Condamnée pour cause de laxisme

Pour aller plus loin, l’Autorité de contrôle prudentiel et de résolution (ACPR) accuse la Banque postale de ne pas avoir mis en place un système lui permettant de mieux déceler, avant leur application, les processus de MCN au profit d’individus visés par une sanction nationale ou européenne visant à geler leurs avoirs. En effet durant une période allant du 1er décembre 2009 au 13 mars 2017, la banque a fait preuve de laxisme. D’après l’autorité de supervision, sur 75 opérations au moins, il y’a eu une dizaine de clients qui ont été identifiés à travers leur nom, prénom, date de naissance, comme des personnes visées par une sanction de gel des avoirs, pour des raisons de financements liées au terrorisme. L’ACPR poursuit que malgré une identification faite des 2013, de ces manquements sur les mandants cash, la Banque postale n’a eu à prendre aucune mesure correctrice lors du contrôle effectif de l’ACPR entre mars et juillet 2017.

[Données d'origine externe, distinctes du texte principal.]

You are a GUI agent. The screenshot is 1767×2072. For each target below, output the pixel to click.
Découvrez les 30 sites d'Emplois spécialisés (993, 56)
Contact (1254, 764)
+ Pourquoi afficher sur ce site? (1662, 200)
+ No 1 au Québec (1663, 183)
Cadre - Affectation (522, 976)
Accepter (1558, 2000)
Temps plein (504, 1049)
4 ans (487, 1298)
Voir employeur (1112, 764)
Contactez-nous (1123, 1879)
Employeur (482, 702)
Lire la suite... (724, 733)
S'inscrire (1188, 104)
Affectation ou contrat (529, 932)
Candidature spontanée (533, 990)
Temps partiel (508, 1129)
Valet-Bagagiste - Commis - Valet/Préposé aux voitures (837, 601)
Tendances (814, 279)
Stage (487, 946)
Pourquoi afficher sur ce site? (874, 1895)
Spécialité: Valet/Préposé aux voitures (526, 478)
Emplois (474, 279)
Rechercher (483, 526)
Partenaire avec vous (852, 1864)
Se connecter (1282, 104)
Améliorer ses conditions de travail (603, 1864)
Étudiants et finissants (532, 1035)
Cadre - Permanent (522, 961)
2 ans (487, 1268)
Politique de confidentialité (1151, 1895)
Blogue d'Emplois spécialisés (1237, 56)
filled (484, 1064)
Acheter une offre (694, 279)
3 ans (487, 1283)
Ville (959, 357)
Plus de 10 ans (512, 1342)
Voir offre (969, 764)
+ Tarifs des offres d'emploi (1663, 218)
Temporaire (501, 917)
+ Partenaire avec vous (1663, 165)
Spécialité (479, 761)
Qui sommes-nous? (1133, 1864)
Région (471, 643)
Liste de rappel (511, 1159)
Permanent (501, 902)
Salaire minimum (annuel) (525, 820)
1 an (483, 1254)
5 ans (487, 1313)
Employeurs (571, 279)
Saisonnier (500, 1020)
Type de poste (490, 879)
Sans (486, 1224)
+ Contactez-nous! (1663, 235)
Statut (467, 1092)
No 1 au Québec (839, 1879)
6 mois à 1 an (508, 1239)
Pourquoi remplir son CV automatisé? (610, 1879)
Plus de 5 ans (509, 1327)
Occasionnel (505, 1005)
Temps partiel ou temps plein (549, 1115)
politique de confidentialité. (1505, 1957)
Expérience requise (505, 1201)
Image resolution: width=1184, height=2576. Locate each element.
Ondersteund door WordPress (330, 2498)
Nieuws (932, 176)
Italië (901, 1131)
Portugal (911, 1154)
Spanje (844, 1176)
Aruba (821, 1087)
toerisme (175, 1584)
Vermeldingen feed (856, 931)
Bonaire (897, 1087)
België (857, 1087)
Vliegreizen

La Banque s’est défendue malgré tout

Avec toutes ces mesures punitives à son encontre, la Banque postale a sorti un communiqué pour se défendre. Elle a rappelé le fait d’être l’unique structure bancaire en France dont tout le monde (client ou non) peut accéder aux services. Les mandats mis en cause par l’ACPR constituent ainsi 0,00027 % du chiffre total des mandats nationaux durant la période considérée, ce qui correspond seulement a une dizaine de MCN pour un total de plusieurs milliers d’euros. La banque poursuit que les faits reprochés ne font pas suite à des activités de financement ou de blanchiment d’argent liées au terrorisme. Toutes les supervisions effectuées ont levé le voile sur l’inexistence de telles activités. La Banque postale a fini par supprimer son service dédié au MCN le 1er janvier 2018. Elle entend faire appel devant le Conseil d’État suite à ces sanctions de l’ACPR.